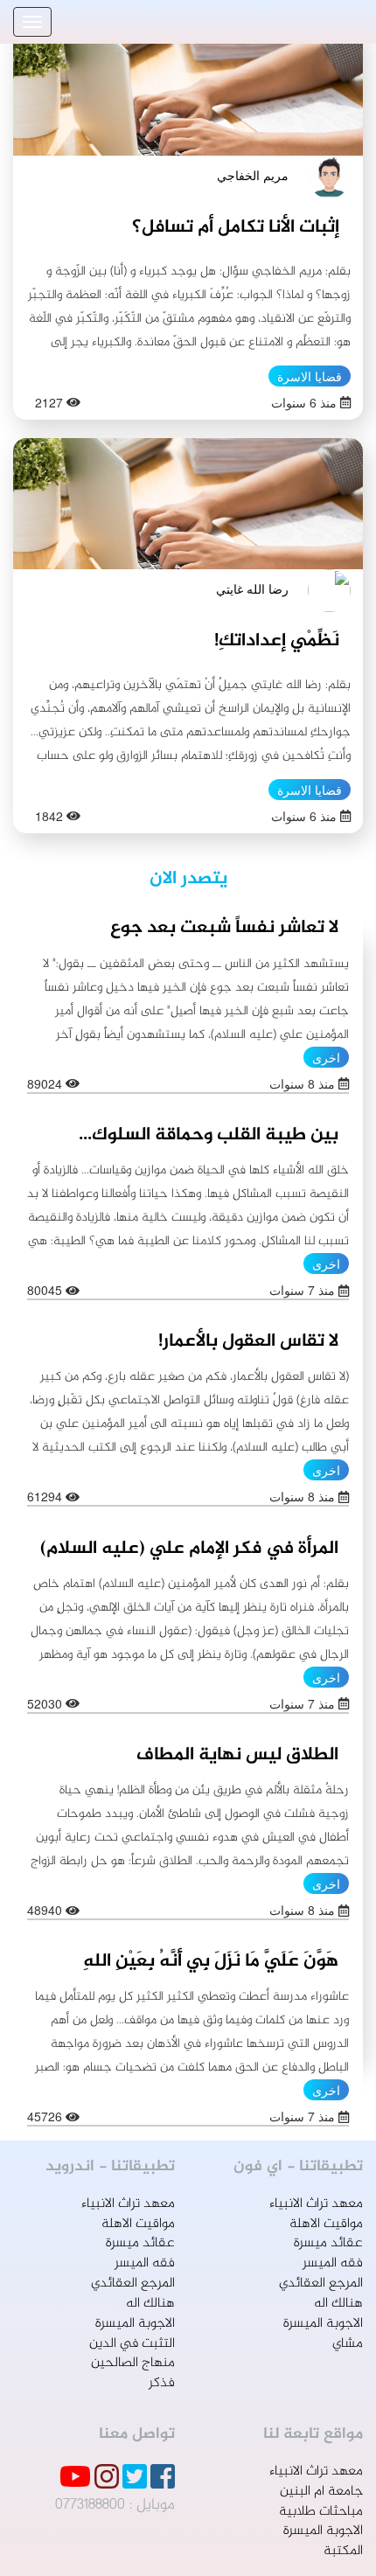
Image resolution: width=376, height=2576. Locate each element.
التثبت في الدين (132, 2344)
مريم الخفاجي (253, 175)
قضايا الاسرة (309, 376)
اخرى (326, 1057)
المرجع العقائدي (321, 2283)
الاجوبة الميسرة (323, 2324)
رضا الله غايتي (252, 588)
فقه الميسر (333, 2263)
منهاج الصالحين (133, 2363)
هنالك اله (338, 2303)
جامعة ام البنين (321, 2491)
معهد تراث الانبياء (316, 2204)
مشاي (347, 2344)
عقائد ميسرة (328, 2243)
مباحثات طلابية (321, 2512)
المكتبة (343, 2551)
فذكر (162, 2383)
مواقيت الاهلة (326, 2224)
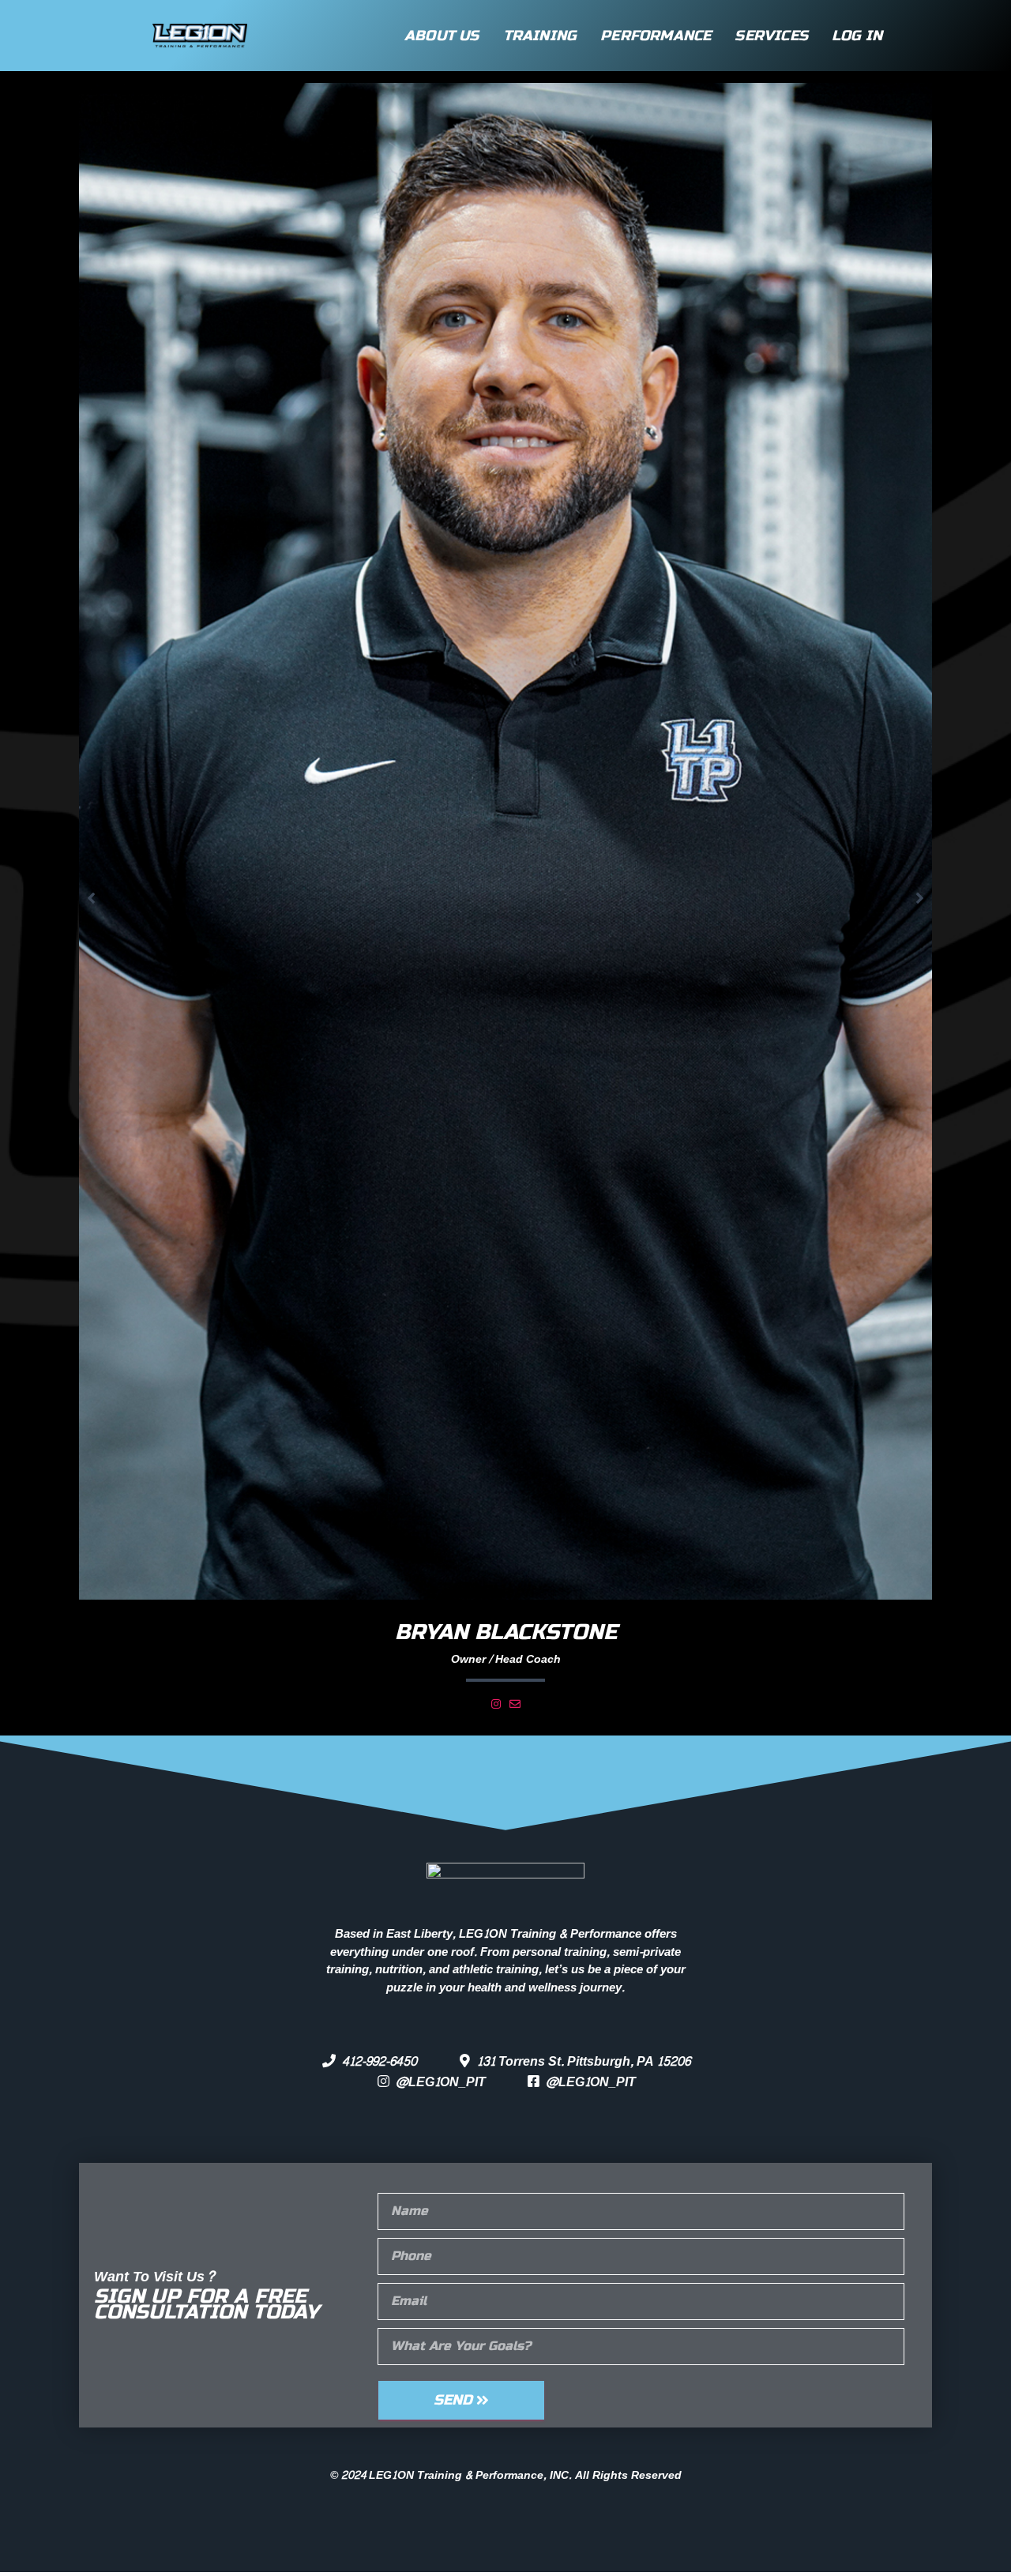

——

__WORK REQUEST__. Please restate word for word each line from the one containing "هنالك اله (338, 2303)" to the end of the data above, without the pictures.

__ANSWER FOR THIS EXERCISE__.
هنالك اله (338, 2303)
جامعة ام البنين (321, 2491)
معهد تراث الانبياء (316, 2204)
مشاي (347, 2344)
عقائد ميسرة (328, 2243)
مباحثات طلابية (321, 2512)
المكتبة (343, 2551)
فذكر (162, 2383)
مواقيت الاهلة (326, 2224)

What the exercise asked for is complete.